Both the line below containing "Task: Open the Settings tile" and the line containing "Click the $309.99", along with every line between them, should be repeated exactly; no other line belongs in the answer.

------ EXERCISE INPUTS

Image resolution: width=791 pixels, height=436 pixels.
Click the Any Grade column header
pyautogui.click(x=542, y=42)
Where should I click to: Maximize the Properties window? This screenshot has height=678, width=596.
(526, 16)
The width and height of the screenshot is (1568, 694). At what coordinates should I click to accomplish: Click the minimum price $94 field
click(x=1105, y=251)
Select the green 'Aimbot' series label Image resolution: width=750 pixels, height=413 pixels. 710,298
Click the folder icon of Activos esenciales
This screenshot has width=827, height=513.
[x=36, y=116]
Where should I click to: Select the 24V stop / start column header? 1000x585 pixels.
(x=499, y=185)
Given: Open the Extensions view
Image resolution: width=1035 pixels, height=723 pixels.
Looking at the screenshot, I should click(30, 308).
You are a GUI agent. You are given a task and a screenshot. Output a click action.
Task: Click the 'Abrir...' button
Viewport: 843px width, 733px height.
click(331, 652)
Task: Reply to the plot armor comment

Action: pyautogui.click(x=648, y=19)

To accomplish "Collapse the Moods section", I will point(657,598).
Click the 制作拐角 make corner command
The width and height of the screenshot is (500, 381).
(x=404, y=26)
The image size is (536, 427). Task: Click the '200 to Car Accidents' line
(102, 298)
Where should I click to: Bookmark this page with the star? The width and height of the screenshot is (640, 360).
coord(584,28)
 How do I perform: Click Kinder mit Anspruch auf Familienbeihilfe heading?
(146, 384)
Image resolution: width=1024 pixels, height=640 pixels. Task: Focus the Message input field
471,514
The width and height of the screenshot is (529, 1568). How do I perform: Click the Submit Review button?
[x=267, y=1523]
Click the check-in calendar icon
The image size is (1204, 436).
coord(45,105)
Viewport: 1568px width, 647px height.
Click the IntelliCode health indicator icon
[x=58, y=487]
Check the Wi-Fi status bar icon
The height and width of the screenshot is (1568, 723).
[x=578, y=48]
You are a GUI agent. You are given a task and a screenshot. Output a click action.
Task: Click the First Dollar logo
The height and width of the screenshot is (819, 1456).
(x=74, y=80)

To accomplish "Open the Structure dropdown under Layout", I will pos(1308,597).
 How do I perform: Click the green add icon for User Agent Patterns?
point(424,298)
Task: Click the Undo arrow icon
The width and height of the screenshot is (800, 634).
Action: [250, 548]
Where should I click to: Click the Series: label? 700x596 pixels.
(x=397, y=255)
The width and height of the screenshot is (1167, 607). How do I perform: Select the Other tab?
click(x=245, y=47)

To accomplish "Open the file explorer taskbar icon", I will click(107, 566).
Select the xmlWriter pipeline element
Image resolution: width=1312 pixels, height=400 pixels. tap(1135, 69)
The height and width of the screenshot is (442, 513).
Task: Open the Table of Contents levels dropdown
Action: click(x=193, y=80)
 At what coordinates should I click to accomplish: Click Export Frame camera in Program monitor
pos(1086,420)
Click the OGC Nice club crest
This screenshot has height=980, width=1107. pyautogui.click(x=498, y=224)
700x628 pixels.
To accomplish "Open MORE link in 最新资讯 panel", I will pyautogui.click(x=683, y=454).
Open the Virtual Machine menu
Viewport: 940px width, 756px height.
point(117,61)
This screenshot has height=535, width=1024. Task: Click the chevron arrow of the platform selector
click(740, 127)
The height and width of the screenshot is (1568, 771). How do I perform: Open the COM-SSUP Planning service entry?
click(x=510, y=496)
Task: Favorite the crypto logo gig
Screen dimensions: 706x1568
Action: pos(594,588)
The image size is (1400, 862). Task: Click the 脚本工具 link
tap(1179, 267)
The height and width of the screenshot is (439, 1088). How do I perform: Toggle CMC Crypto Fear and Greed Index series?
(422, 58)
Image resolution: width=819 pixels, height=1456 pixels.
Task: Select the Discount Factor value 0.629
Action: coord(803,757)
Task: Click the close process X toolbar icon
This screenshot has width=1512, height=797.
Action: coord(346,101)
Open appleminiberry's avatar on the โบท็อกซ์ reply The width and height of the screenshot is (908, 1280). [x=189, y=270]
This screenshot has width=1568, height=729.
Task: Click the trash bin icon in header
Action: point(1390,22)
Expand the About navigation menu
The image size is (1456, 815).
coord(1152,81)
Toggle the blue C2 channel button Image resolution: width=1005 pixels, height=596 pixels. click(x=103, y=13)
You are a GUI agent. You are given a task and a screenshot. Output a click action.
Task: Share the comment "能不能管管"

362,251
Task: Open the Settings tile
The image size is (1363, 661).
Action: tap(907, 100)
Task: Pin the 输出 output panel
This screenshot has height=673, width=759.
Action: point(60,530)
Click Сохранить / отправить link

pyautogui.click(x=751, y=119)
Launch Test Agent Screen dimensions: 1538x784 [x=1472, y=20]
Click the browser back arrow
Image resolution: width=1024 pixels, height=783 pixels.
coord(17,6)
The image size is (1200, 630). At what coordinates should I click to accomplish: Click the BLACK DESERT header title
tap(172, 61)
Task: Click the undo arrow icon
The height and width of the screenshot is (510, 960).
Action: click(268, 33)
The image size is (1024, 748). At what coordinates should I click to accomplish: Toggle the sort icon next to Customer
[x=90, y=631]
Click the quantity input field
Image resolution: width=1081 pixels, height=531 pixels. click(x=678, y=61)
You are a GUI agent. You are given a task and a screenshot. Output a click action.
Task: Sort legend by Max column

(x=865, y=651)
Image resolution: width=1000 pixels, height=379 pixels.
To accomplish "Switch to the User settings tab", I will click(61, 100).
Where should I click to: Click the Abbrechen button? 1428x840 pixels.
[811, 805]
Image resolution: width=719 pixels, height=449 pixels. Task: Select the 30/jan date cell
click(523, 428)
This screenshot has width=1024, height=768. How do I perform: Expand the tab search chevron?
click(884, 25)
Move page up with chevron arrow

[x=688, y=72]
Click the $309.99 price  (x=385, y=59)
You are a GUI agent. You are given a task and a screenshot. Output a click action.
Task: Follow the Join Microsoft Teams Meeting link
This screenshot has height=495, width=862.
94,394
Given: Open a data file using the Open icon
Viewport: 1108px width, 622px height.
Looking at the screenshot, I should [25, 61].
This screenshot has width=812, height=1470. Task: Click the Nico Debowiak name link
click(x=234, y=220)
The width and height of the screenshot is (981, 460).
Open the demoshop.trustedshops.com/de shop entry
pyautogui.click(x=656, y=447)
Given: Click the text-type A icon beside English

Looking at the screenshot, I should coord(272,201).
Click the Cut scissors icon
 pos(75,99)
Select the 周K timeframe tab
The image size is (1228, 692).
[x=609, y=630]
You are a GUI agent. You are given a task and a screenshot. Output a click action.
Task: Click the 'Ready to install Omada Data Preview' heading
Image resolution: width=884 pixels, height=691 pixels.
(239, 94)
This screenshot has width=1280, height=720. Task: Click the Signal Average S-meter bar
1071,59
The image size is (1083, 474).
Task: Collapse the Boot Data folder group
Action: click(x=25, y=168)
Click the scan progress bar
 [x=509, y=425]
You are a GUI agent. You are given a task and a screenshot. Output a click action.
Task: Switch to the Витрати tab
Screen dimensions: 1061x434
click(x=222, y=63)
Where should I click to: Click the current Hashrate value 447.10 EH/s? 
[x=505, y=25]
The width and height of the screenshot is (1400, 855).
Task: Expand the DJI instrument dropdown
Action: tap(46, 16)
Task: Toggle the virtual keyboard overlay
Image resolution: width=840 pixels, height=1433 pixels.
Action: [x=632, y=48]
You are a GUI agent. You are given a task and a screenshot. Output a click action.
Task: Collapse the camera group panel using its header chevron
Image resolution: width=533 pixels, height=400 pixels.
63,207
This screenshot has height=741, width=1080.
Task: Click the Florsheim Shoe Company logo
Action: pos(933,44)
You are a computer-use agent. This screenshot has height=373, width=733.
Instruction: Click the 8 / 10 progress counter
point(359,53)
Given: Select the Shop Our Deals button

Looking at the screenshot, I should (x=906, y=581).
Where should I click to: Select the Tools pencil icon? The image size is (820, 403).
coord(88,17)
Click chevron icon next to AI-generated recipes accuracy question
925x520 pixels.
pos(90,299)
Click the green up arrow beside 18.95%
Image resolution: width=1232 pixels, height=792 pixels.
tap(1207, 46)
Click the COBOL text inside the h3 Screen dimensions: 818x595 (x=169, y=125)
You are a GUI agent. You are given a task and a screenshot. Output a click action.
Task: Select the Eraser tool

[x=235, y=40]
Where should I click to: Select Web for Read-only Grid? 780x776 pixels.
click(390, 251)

------------

TASK SOLUTION ->
Task: Open the Settings tile
The image size is (1363, 661).
Action: tap(907, 100)
Task: Pin the 输出 output panel
This screenshot has height=673, width=759.
Action: point(60,530)
Click Сохранить / отправить link

pyautogui.click(x=751, y=119)
Launch Test Agent Screen dimensions: 1538x784 [x=1472, y=20]
Click the browser back arrow
Image resolution: width=1024 pixels, height=783 pixels.
coord(17,6)
The image size is (1200, 630). At what coordinates should I click to accomplish: Click the BLACK DESERT header title
tap(172, 61)
Task: Click the undo arrow icon
The height and width of the screenshot is (510, 960).
Action: click(268, 33)
The image size is (1024, 748). At what coordinates should I click to accomplish: Toggle the sort icon next to Customer
[x=90, y=631]
Click the quantity input field
Image resolution: width=1081 pixels, height=531 pixels. click(x=678, y=61)
You are a GUI agent. You are given a task and a screenshot. Output a click action.
Task: Sort legend by Max column

(x=865, y=651)
Image resolution: width=1000 pixels, height=379 pixels.
To accomplish "Switch to the User settings tab", I will click(61, 100).
Where should I click to: Click the Abbrechen button? 1428x840 pixels.
[811, 805]
Image resolution: width=719 pixels, height=449 pixels. Task: Select the 30/jan date cell
click(523, 428)
This screenshot has width=1024, height=768. How do I perform: Expand the tab search chevron?
click(884, 25)
Move page up with chevron arrow

[x=688, y=72]
Click the $309.99 price  (x=385, y=59)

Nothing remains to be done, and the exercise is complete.